Mais Souveraineté signifie capitalisation sur ses atouts : certes on peut créer de nouveaux acteurs innovants, mais il ne faut pas remettre en cause ceux qui assurent aujourd’hui cette souveraineté, et le développement européen. Au risque de perdre l’un sans avoir encore créé l’autre.
Puis, il y a des projets qui ont déjà bénéficié de consensus : c’est le cas de la tokenisation de la monnaie centrale pour les opérations de gros, et c’est le cas de Wero et des projets équivalents en Europe.
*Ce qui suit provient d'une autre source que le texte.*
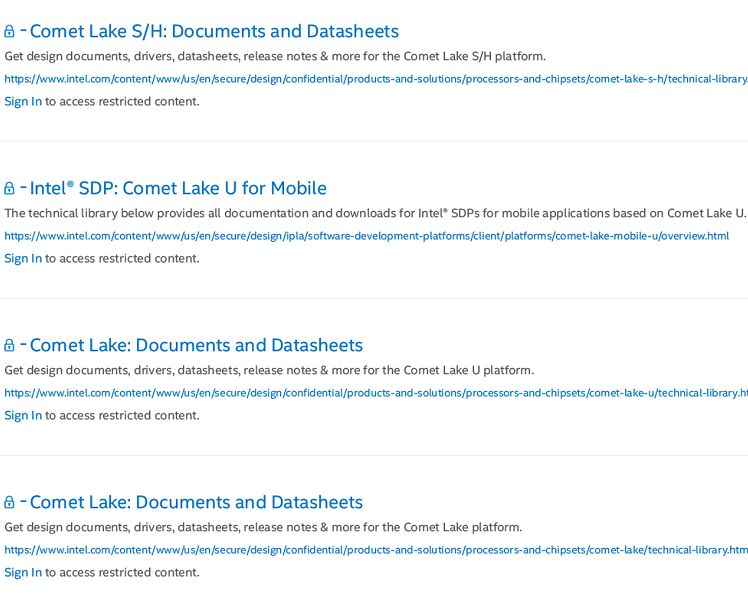Open Intel SDP: Comet Lake U for Mobile
Image resolution: width=748 pixels, height=595 pixels.
coord(178,188)
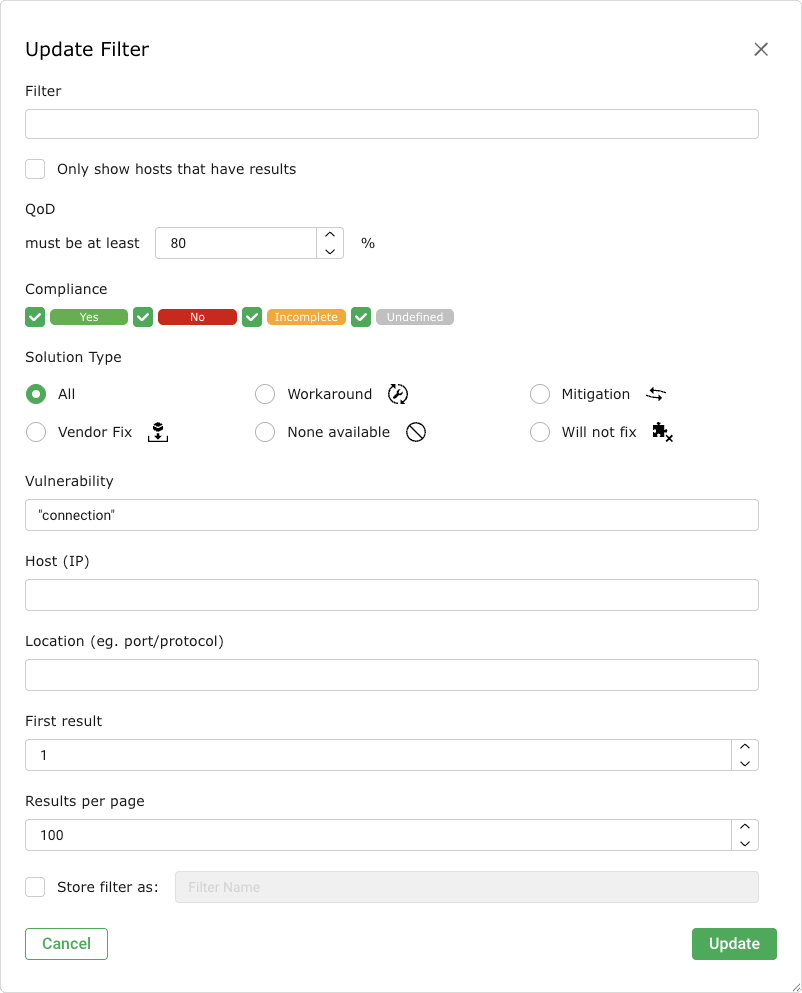Focus the Host (IP) text field
This screenshot has width=802, height=993.
tap(391, 595)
La tokenisation de la monnaie de gros est la première marche pour répondre à la numérisation des actifs financiers, et c’est une marche incontournable pour créer une masse critique qui donnera à l’euro une assise forte dans le monde numérique. C’est ce que FRANCE PAYMENTS FORUM avait déjà proposé, il y a près de quatre ans déjà, dans son position paper sur « L’opportunité et les enjeux d’une monnaie numérique pour l’Europe des paiements » de mars 2022, et c’est maintenant une évidence. Mais, on a vu cette année que cela ne suffirait pas : des stablecoins en euros s’avèrent indispensables pour consolider l’euro, pour ne pas laisser le marché aux stablecoins en dollars, et demain en Yuan. Il y a en ce domaine une falaise à gravir pour l’Europe, et cela exige un consensus de tous les acteurs. Et cela exige aussi de renforcer la réglementation pour éviter les dérapages et les crises importées comme on l’a vu en 2008.
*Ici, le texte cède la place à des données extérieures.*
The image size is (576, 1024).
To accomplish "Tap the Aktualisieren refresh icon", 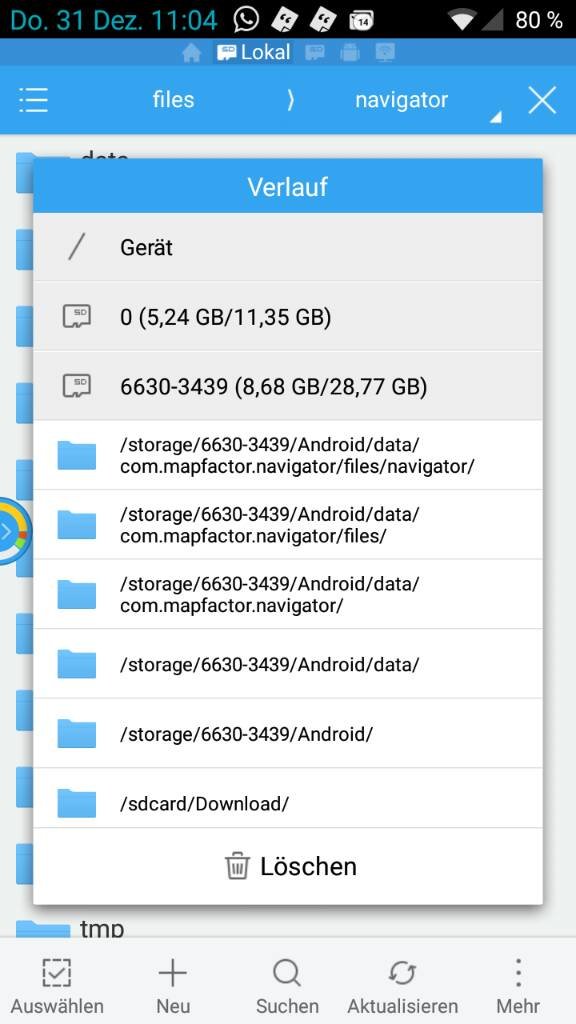I will [x=402, y=973].
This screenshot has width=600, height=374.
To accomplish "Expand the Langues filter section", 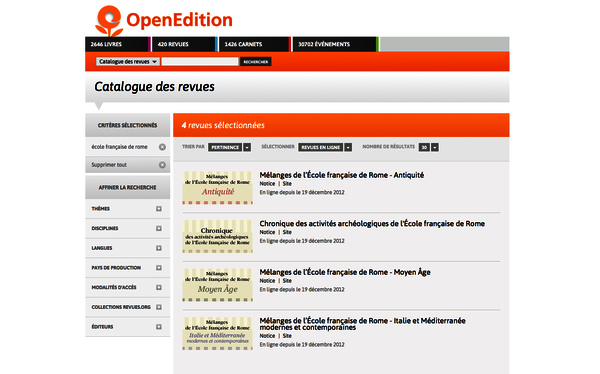I will [159, 248].

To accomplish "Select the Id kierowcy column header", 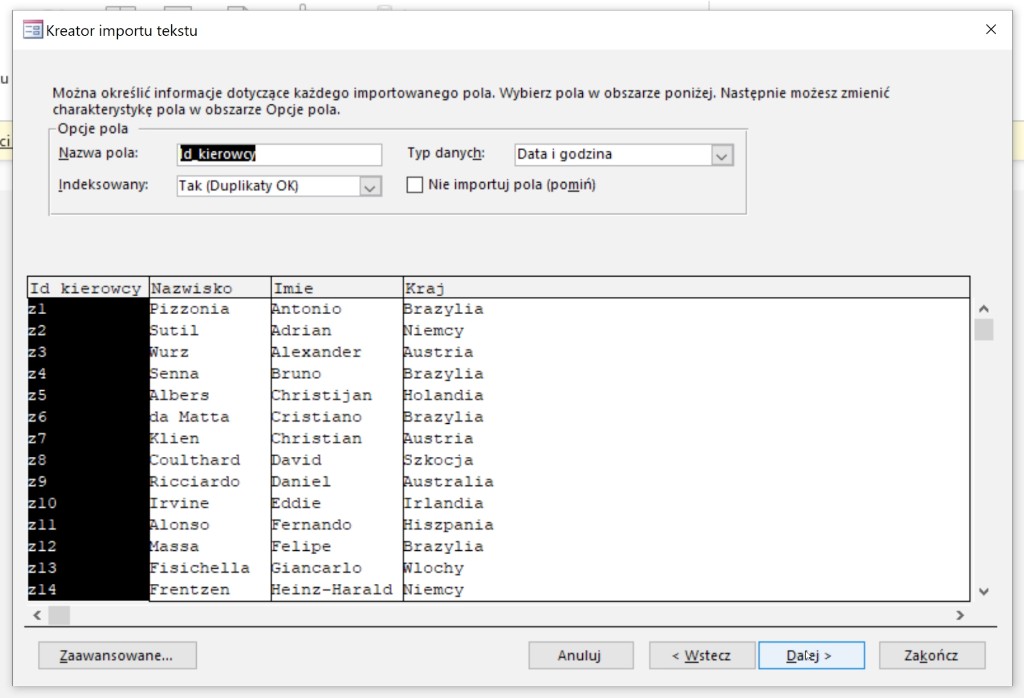I will 88,288.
L’autre sujet de consensus, le projet Wero, a très vite bénéficié d’un soutien politique européen, quoiqu’insuffisant. Certains États ont craint pour leur souveraineté et ont lancé des solutions domestiques. Il faut de la patience pour créer des solutions européennes et EPI a eu l’intelligence d’accepter un hub commun avec l’alliance EuroPA. Faut-il rappeler que Wero s’est appuyé sur une stratégie lancée initialement en 2020 par la Commission européenne autour de l’instant payment pour contrebalancer le poids des Schemes cartes internationaux et pour assurer déjà la souveraineté européenne. Mais, il faudra encore beaucoup de temps pour réussir cette stratégie. Dix ans paraissent être un cap nécessaire, même si des résultats tangibles pourront être comptabilisés avant.
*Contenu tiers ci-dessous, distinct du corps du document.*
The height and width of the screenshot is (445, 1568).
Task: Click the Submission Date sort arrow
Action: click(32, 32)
Et il y a l’euro numérique, qui fait l’objet de débats et d’incompréhensions. L’idée est née au détour de Libra, mais Libra n’est plus… ou plus aussi menaçant. Puis, il y a eu le recul de la part du fiduciaire face aux nouvelles solutions digitales dans les paiements. Et la volonté des pouvoirs publics de disposer d’un moyen de paiement numérique présent dans le mix des solutions de paiements européen. Peut-on contester cette ambition, qui soutient certaines politiques publiques ? Mais cette ambition peut-elle se faire au détriment de solutions européennes souveraines et résilientes, notamment dans les États les plus développés de l’Union européenne ? Et il y a eu la politique américaine tonitruante qui a semble-t-il effrayé les décideurs et les pousse à accélérer une mutation pourtant de long terme…, au risque de bousculer les agendas des projets en cours. On peut comprendre les doutes sur la capacité du marché à résister aux pressions des gigantesques entreprises internationales du monde de la technologie, mais là encore, ce n’est pas en cassant ce qui existe que l’on garantit une solution alternative. Le remplacement à très long terme du cash physique par un cash numérique droit prendre le temps de créer une adhésion et les conditions d’un consensus, au risque d’un rejet et au risque d’un échec qui nuiraient à l’euro lui-même.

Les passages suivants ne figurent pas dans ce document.